> Consigne: Prolongez le texte source consacré à la communauté de Timothée l’Agnelet au-delà de sa dernière phrase.

> Texte source:

Après la mort de Timothée l’Agnelet (1377), la petite communauté se défait puis se dissout (1380) – et sa trace s’efface… Mais au fil des siècles, les pistes se croisent pour d’inlassables chercheurs de vérité - ou s’embrouille à souhait selon les intérêts ( ?) des faiseurs du moment.


La main du poète visionnaire devenu romancier va loin – jusqu’à l’envol de ce qu’on regarde s’éloigner du grain de la page, du haut de la montagne, pour faire son chemin dans un monde redevenu le bien de tous, sans excédent de mots, par la grâce d’une très haute solitude rendue à une réalité plus forte et d’une parole jamais perdue par les hommes de bonne foi.

> Données fournies:
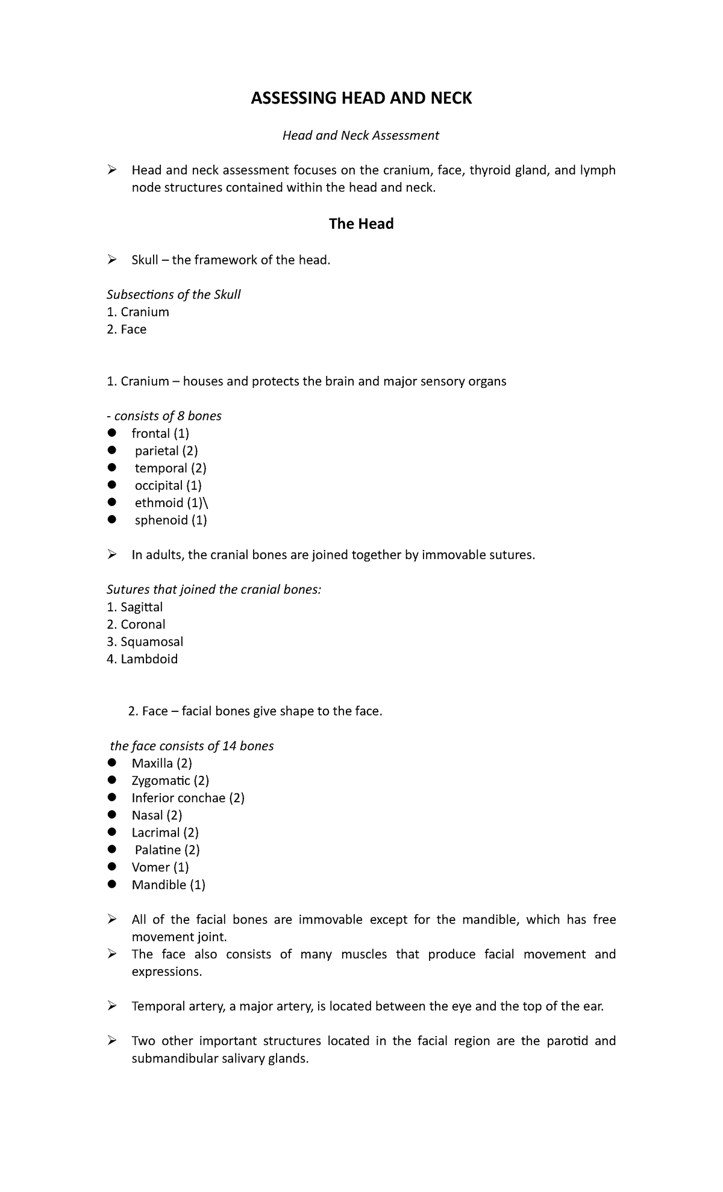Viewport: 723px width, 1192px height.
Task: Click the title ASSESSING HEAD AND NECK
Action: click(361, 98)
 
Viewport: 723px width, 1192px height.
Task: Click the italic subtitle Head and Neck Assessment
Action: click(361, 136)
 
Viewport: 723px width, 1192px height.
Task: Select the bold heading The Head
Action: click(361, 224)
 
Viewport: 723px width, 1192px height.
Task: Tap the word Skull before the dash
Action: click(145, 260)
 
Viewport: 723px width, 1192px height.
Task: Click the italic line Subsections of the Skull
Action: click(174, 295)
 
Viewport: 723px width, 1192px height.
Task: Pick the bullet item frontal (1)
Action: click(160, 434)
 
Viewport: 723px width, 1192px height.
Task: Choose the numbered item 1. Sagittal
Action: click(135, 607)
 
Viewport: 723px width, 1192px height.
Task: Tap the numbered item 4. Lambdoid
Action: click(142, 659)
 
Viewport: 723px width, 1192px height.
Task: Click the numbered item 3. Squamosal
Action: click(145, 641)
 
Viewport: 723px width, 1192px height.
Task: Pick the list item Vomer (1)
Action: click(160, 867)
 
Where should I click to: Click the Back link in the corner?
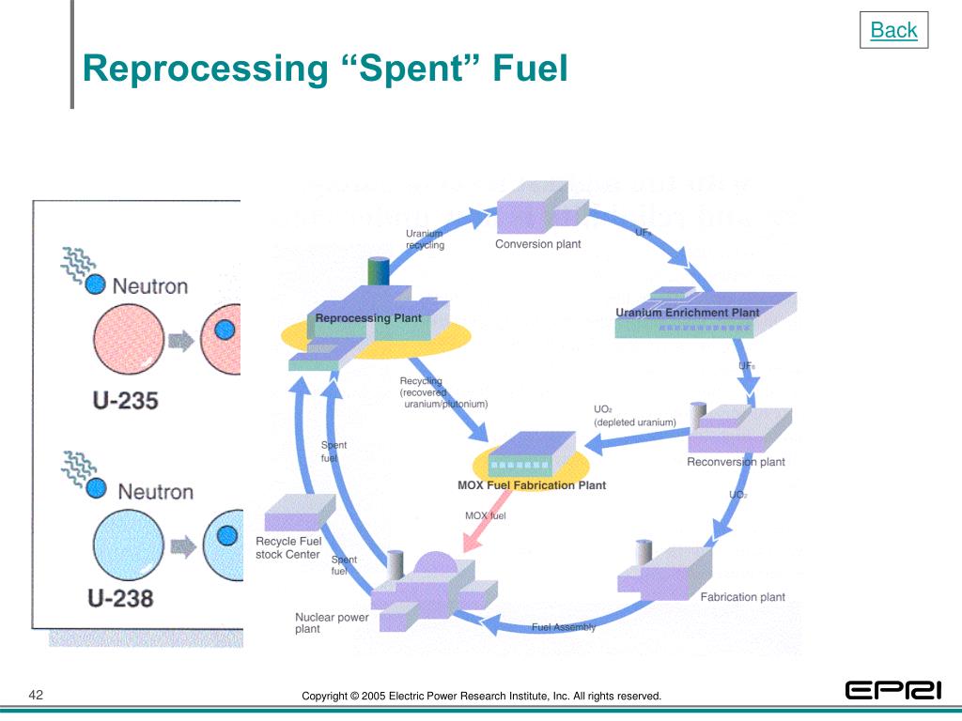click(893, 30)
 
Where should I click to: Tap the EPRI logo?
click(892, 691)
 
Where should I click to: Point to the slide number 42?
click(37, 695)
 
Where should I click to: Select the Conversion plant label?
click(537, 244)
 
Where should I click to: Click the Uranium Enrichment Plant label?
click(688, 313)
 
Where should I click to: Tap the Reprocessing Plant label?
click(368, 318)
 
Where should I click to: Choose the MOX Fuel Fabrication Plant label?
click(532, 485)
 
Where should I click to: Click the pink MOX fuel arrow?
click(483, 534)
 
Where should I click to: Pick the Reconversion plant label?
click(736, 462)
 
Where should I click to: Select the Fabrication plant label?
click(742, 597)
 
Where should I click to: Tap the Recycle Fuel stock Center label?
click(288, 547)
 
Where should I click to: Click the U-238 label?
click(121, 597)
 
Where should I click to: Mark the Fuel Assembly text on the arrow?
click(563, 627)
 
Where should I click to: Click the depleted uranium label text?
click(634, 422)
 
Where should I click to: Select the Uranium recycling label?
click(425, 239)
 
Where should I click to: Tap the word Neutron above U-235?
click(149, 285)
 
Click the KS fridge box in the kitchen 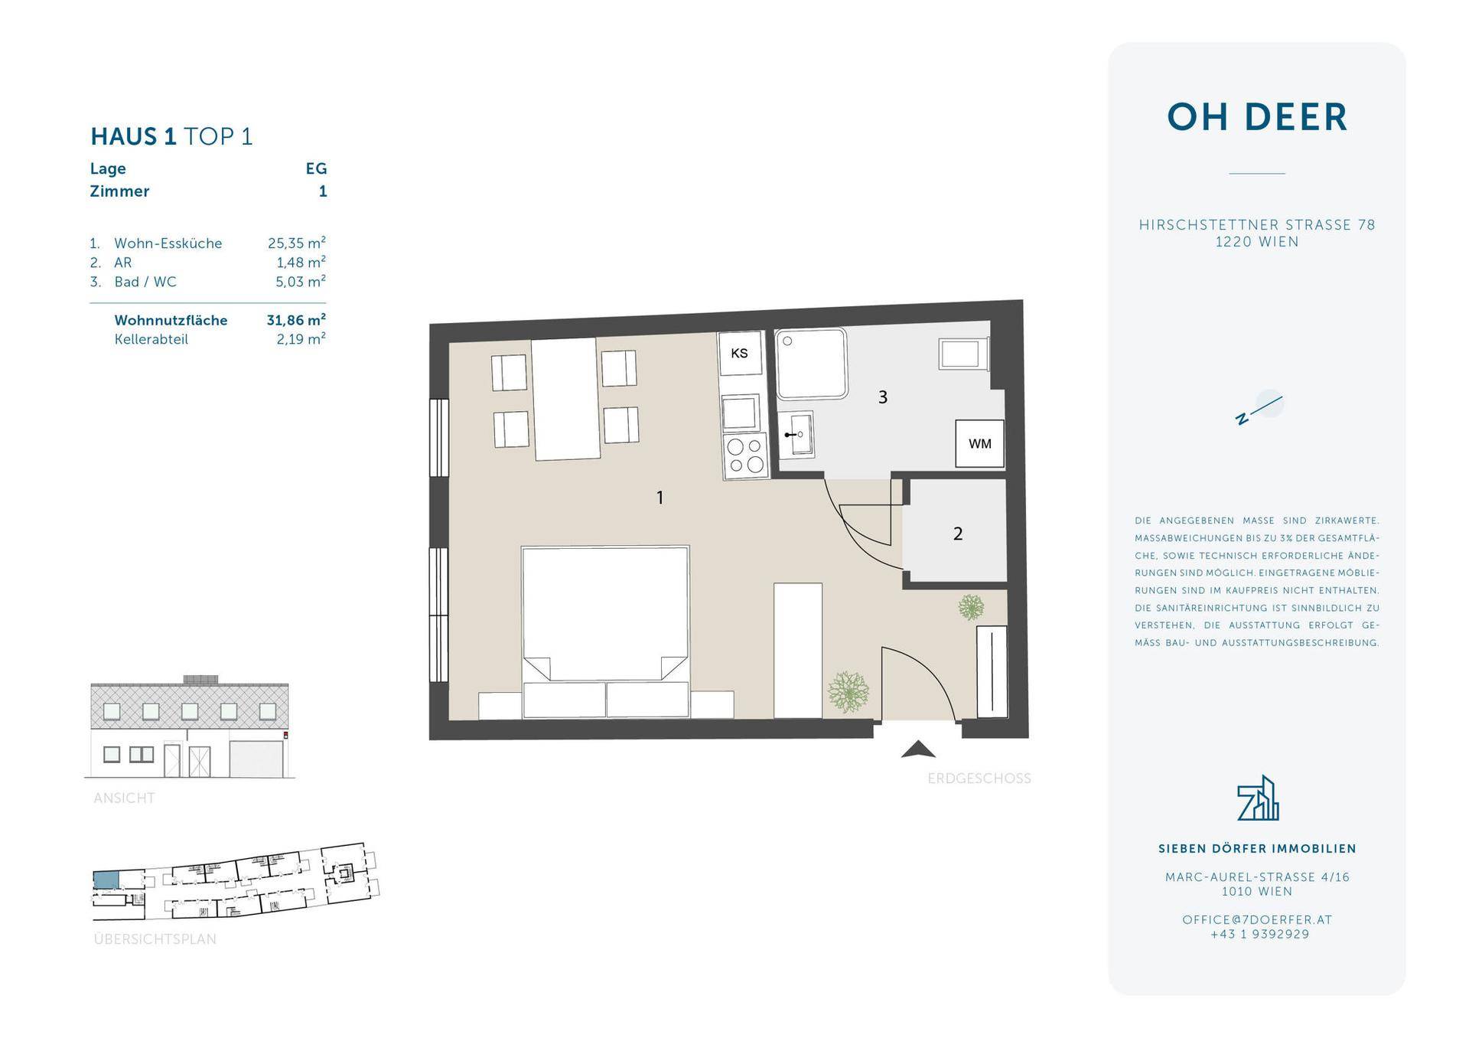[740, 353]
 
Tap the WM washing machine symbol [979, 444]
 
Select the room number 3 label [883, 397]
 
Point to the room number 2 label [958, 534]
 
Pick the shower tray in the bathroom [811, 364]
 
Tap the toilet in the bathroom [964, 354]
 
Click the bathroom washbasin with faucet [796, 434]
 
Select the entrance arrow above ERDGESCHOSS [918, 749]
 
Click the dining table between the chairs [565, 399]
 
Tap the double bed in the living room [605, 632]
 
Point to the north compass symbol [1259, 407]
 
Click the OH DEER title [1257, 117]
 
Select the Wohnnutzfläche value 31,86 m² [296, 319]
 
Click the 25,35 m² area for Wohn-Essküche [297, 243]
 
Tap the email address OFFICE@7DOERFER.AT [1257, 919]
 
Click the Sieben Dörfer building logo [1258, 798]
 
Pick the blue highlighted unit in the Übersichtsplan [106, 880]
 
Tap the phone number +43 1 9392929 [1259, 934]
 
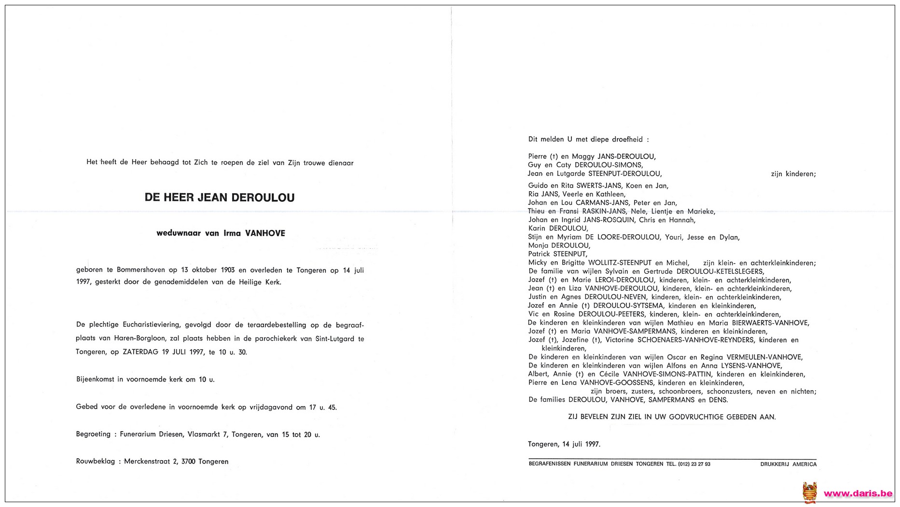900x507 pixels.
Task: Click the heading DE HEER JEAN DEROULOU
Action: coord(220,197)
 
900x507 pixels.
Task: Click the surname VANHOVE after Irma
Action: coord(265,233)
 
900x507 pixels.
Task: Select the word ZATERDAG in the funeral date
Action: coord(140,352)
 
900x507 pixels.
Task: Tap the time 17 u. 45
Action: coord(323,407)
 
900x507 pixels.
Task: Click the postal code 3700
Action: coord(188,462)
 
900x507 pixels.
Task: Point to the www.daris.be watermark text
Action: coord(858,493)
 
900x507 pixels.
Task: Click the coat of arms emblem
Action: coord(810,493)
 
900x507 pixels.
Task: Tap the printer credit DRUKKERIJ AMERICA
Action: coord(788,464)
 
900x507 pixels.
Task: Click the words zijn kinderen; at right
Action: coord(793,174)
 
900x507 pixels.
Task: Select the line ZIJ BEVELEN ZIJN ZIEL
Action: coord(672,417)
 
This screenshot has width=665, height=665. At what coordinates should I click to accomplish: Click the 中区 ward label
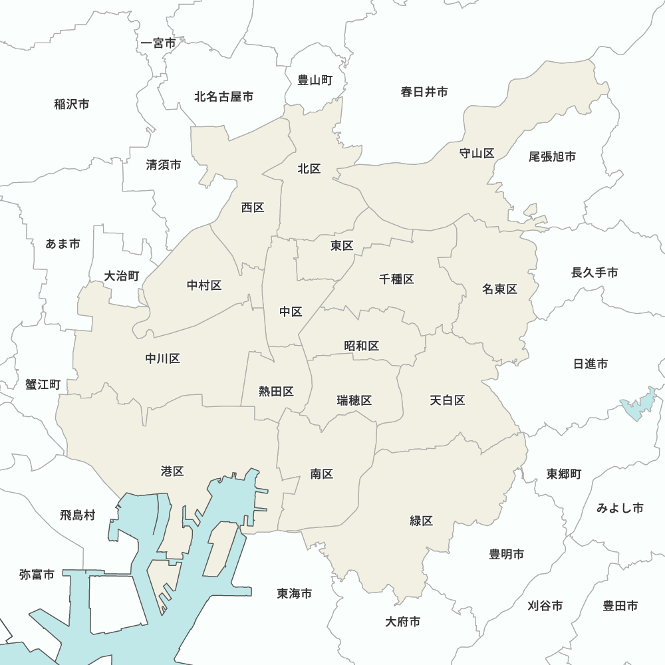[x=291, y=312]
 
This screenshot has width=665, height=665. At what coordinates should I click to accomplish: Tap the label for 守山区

> Réponse:
Des pages d’éternité à tourner pour un souffle à retrouver, un grand silence à embrasser ? Dans un monde redevenu un bateau ivre sans pilote ni boussole ou cartes de navigation, un livre pour savoir où l’on va, pour retrouver un chemin sous ses pas – ou un miracle à honorer entre les pages histoire de conjurer un autre âge des ténèbres ?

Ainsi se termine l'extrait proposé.